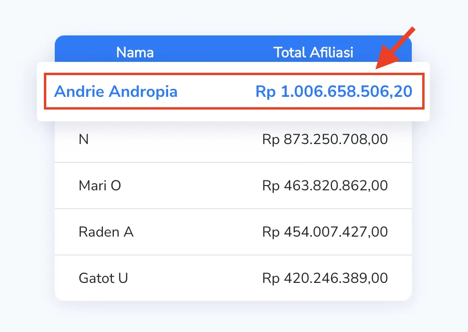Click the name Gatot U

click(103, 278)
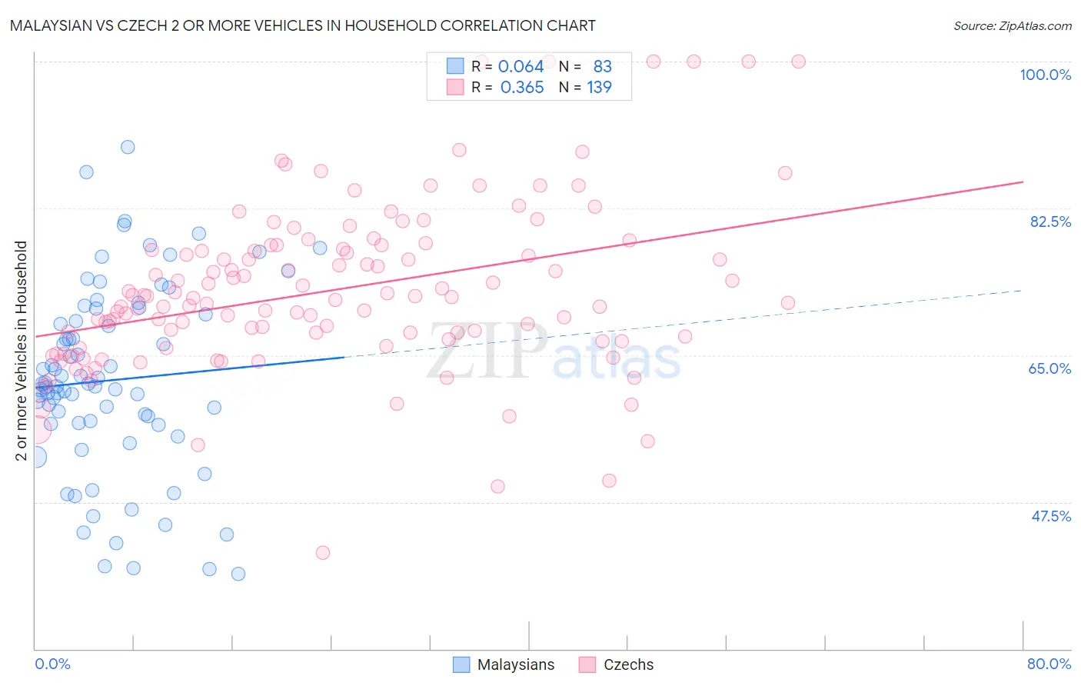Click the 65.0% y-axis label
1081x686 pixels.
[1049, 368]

......

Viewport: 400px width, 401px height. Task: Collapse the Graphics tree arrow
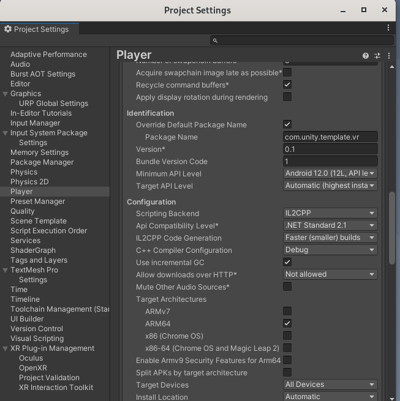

......

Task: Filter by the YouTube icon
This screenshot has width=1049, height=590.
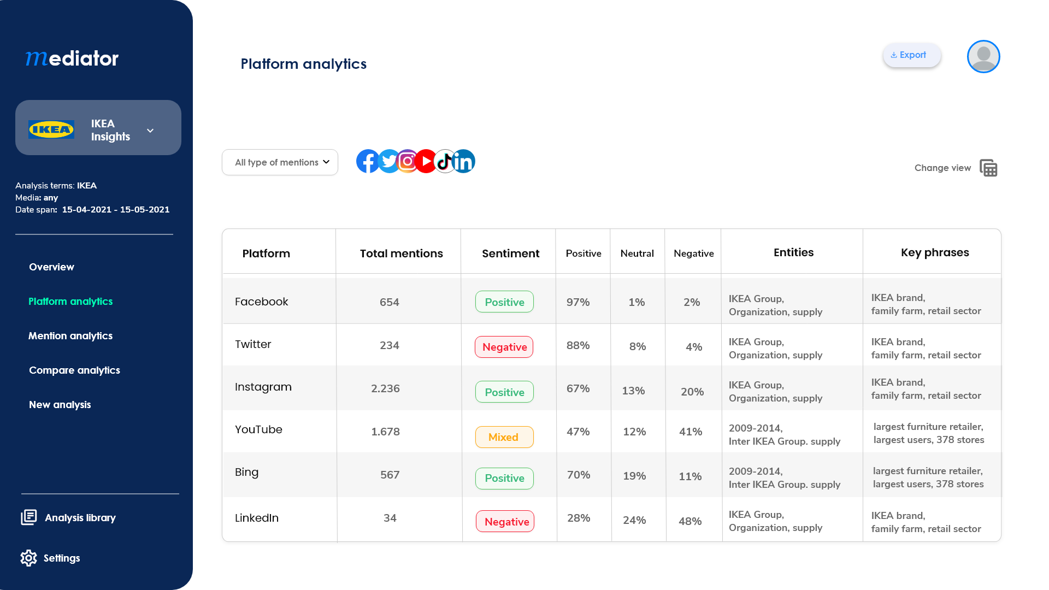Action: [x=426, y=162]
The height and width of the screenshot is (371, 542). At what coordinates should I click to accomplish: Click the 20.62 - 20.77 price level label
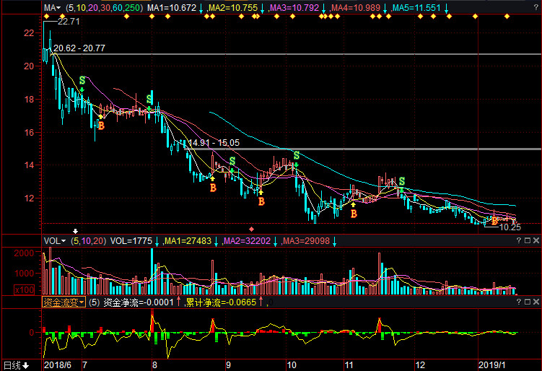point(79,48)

......

What you need to do
In the listing above, find each line with the word "Task" and copy it.

Exercise response
Viewport: 400px width, 401px height. Task: Collapse the Graphics tree arrow
Task: Filter by the YouTube icon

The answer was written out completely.